La Maison des Têtes – Colmar : demeure Renaissance de 1609 devenue hôtel Relais & Châteaux au cœur de Colmar, la maison réunit trois tables sous un même toit — le Restaurant Girardin, gastronomique et 1 étoile au Guide MICHELIN, la Brasserie Historique et la Winstub Bartholdi. Atmosphère feutrée et boisée côté brasserie, écrin minimaliste tout en blancs côté gastronomique ; budget 30–45 € à la winstub et à la brasserie, 135–155 € pour les menus dégustation du Girardin.
Localisation
La maison occupe le 19 Rue des Têtes, 68000 Colmar, dans le Haut-Rhin, en région Grand Est. On est en plein centre historique, à une centaine de mètres du musée Unterlinden et de son retable d’Issenheim, chef-d’œuvre de Grünewald et l’une des raisons pour lesquelles on vient à Colmar. La rue des Têtes débouche directement sur le quartier piéton.

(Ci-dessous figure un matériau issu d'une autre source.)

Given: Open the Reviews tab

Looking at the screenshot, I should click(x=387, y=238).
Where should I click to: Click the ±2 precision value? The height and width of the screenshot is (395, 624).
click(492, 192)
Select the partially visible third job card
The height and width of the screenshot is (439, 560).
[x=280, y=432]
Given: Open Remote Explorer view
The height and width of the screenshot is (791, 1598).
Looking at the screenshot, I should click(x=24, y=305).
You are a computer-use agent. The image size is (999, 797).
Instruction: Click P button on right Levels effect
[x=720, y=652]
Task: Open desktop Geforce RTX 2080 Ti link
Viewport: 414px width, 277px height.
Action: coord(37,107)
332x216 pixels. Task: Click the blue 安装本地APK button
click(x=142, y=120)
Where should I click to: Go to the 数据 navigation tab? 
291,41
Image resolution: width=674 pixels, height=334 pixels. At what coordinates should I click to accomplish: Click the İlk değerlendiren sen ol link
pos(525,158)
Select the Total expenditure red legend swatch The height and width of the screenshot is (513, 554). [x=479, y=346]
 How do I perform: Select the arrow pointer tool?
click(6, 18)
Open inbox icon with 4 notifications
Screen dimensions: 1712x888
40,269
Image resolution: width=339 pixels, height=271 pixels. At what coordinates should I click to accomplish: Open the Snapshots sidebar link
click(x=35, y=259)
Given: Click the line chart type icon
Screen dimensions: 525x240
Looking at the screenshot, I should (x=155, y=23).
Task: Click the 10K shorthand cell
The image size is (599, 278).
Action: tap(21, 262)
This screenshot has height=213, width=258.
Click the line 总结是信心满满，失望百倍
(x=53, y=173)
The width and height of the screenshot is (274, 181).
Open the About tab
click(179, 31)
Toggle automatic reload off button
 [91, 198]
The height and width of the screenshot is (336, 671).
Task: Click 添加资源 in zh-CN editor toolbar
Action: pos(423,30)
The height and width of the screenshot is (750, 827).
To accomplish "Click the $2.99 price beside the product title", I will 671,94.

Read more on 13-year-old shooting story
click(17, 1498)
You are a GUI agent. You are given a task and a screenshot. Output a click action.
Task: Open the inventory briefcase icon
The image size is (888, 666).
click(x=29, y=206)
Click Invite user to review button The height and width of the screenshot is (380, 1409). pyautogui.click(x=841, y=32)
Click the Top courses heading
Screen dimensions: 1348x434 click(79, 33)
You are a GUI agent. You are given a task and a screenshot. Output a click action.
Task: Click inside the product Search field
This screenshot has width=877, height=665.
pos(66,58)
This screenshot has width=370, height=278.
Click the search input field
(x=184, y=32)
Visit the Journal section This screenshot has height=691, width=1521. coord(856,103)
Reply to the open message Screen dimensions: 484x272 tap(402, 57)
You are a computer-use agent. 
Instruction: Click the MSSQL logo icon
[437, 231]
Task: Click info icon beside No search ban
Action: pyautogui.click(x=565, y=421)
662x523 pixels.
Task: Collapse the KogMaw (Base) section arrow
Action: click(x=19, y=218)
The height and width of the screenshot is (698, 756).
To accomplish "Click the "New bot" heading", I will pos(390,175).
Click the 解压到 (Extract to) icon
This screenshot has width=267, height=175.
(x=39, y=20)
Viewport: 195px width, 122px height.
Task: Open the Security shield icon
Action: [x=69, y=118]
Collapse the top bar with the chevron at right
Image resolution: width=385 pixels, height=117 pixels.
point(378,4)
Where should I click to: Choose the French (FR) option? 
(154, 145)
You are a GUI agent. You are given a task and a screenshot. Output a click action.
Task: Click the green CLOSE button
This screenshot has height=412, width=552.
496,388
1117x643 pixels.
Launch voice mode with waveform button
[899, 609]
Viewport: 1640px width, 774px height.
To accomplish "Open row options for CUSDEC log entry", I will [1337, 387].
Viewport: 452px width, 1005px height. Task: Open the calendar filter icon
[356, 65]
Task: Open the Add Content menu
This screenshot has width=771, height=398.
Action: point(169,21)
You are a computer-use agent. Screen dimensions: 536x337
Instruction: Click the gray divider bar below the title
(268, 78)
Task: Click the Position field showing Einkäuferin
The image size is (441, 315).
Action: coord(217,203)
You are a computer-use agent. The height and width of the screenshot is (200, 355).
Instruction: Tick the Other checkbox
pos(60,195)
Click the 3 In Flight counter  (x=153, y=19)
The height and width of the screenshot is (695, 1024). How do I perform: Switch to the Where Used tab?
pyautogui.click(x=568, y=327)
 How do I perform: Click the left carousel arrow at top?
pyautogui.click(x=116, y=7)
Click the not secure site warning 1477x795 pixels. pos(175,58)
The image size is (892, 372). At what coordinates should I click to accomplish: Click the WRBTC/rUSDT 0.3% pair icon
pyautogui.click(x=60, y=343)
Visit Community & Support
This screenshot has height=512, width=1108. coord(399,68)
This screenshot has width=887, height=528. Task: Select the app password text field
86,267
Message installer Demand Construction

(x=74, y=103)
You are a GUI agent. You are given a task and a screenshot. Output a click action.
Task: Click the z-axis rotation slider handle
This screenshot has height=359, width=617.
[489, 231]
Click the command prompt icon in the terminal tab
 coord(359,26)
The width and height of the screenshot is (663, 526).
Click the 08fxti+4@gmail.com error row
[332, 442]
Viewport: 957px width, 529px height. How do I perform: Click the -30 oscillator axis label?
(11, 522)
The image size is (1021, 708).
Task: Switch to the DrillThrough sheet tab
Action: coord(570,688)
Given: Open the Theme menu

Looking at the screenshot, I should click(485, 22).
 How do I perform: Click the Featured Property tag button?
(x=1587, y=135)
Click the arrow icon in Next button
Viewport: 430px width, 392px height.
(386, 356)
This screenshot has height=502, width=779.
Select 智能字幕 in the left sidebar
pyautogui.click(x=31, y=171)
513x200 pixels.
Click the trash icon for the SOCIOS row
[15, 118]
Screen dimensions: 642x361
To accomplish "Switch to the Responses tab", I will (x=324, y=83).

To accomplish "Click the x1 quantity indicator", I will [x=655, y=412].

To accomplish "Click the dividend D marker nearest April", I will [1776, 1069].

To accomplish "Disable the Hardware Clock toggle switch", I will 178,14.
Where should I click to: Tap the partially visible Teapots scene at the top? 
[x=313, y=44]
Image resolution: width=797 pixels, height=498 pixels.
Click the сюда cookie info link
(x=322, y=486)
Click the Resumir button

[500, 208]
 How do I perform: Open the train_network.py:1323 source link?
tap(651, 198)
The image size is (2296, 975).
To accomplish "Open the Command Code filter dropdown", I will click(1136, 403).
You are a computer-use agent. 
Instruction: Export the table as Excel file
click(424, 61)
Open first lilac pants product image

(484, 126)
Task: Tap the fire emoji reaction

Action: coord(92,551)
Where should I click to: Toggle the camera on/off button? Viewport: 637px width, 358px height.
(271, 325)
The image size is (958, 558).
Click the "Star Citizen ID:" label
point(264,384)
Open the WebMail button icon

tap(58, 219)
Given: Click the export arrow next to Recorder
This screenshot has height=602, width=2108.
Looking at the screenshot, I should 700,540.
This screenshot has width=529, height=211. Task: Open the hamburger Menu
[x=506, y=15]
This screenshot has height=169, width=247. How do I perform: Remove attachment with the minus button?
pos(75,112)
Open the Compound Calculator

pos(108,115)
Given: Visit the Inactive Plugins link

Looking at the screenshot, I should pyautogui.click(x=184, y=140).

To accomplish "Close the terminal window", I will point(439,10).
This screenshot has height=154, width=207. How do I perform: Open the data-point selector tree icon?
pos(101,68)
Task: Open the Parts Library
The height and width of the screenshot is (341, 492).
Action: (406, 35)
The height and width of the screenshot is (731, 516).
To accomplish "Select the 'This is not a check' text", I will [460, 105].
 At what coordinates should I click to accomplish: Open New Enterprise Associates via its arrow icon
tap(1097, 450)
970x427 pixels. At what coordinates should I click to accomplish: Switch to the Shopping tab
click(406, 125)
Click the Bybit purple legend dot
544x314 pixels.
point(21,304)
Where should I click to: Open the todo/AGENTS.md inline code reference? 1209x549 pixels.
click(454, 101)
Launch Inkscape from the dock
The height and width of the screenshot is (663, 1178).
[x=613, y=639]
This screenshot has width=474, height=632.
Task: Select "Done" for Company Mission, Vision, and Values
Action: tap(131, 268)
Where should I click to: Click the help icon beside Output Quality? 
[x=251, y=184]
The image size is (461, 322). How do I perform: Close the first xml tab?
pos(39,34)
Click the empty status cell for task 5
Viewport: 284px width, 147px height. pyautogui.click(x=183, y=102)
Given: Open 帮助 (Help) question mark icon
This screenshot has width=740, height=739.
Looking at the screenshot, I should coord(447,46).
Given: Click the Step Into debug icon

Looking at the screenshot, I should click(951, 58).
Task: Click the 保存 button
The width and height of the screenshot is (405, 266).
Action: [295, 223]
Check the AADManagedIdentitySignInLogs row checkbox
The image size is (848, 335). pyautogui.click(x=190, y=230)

Tout est à distance de marche : à cinq minutes à pied de la Petite Venise et de ses barques qui glissent sur la Lauch entre les maisons à colombages, à deux pas de la maison Pfister de 1537, du quartier des Tanneurs et du marché couvert. Colmar est la ville natale d’Auguste Bartholdi, sculpteur de la statue de la Liberté — une réplique veille à l’entrée nord de la ville, et la winstub de la maison porte son nom. En décembre, les marchés de Noël installent leurs chalets à quelques rues. Le stationnement se fait au parking Rapp ou au parking de la Mairie, tous deux à proximité immédiate. La gare de Colmar est à un quart d’heure à pied. Non loin, la route des Vins d’Alsace, le Haut-Kœnigsbourg à une vingtaine de kilomètres, Riquewihr et Eguisheim — classés parmi les Plus Beaux Villages de France — à une dizaine, et Strasbourg à soixante-dix.
Cadre & ambiance
La façade dit déjà tout : construite en 1609, cette demeure bourgeoise doit son nom aux 106 têtes sculptées qui couvrent ses pierres, grimaçantes, moqueuses, chacune différente. L’oriel Renaissance et le pignon à volutes en font l’un des bâtiments civils les plus photographiés d’Alsace. Derrière, une cour intérieure pavée de grès rose accueille la terrasse, meublée de fauteuils tressés et de jardinières qui changent au fil des saisons — potirons à l’automne, décor de Noël en hiver.
À l’intérieur, trois univers cohabitent. La Brasserie Historique joue le contraste : boiseries anciennes, poêle à bois en fonte, vitraux d’époque face à des suspensions contemporaines et des tables épurées ; l’atmosphère y est vivante et conviviale. La Winstub Bartholdi tient le registre alsacien traditionnel. Le Restaurant Girardin, lui, prend le parti inverse de la façade : une salle de dix-huit couverts seulement, un nuancier de blancs, aucune décoration hormis les lampes murales soufflées bouche de Bocci, une alcôve tendue de tissus en écailles et des nappes immaculées ponctuées d’une orchidée. L’ensemble complète un hôtel Relais & Châteaux de vingt et une chambres, distingué par une Clé MICHELIN au titre de l’hôtellerie.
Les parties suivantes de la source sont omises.